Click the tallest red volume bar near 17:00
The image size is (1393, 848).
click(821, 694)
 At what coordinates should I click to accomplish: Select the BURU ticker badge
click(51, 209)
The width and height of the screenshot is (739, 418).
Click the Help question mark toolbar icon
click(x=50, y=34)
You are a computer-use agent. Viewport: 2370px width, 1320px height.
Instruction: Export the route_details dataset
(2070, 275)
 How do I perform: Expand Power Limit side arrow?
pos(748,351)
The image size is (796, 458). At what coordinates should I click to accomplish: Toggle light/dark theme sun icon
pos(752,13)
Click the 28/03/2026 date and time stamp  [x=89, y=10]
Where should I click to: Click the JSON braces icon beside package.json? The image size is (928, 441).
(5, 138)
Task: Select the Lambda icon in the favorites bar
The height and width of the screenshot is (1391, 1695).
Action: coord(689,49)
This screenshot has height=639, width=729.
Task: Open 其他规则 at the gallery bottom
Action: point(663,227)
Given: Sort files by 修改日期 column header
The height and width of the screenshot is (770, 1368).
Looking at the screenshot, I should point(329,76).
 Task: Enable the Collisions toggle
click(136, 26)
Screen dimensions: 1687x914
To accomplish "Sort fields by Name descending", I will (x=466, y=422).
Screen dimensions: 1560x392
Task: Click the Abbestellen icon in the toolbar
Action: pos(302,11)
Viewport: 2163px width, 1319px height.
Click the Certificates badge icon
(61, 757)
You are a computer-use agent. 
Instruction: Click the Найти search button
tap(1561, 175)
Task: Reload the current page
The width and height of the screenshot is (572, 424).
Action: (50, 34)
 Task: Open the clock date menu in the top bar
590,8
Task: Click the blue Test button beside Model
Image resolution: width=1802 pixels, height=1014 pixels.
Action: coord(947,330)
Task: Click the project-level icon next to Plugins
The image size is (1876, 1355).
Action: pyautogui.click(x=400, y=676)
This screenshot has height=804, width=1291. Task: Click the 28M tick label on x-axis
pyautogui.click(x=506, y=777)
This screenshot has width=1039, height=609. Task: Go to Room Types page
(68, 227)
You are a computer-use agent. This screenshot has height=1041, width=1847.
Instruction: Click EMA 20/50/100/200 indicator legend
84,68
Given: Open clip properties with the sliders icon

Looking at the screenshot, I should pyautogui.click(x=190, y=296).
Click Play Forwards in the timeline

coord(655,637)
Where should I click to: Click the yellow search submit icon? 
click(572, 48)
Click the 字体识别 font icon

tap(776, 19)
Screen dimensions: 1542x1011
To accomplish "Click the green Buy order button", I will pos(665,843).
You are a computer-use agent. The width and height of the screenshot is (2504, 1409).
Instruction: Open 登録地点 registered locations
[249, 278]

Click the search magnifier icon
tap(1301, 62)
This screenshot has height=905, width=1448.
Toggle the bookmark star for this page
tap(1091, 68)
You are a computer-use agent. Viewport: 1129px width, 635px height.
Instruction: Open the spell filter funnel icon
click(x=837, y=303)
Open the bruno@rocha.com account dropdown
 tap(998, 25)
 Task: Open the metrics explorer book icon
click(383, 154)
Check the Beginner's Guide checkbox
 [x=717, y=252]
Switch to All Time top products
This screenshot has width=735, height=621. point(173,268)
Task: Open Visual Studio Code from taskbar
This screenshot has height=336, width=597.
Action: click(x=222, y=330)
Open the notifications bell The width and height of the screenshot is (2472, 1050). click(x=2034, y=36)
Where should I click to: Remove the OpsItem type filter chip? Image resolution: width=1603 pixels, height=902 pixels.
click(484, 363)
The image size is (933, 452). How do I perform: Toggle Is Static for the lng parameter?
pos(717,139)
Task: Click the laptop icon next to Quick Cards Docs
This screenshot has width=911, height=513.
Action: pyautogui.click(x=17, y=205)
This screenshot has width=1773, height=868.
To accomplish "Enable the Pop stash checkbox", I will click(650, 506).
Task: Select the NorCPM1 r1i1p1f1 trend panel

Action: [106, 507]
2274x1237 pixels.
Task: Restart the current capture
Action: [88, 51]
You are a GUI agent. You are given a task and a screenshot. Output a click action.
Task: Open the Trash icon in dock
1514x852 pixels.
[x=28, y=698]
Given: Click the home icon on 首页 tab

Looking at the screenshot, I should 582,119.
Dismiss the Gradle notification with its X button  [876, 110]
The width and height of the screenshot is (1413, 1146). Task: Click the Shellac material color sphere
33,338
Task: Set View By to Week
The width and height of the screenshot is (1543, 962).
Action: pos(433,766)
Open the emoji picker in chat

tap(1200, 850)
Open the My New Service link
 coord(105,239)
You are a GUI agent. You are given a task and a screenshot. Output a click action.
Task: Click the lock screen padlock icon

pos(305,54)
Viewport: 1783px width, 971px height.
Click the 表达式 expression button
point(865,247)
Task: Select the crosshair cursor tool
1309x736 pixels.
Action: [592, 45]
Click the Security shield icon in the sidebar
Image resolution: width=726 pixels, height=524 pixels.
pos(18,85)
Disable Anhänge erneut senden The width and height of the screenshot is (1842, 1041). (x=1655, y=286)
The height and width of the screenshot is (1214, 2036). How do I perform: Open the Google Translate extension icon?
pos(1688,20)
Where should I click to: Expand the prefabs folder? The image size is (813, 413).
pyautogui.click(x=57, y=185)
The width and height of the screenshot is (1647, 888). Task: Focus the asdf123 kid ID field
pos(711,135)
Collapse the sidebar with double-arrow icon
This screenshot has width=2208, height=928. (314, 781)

Exercise instructions ▸
Please report every line among the entries that includes "Viewport".

Output of the exercise ▸
You are a computer-use agent. Viewport: 2370px width, 1320px height.
Viewport: 2163px width, 1319px height.
You are a computer-use agent. Viewport: 1129px width, 635px height.
Viewport: 1783px width, 971px height.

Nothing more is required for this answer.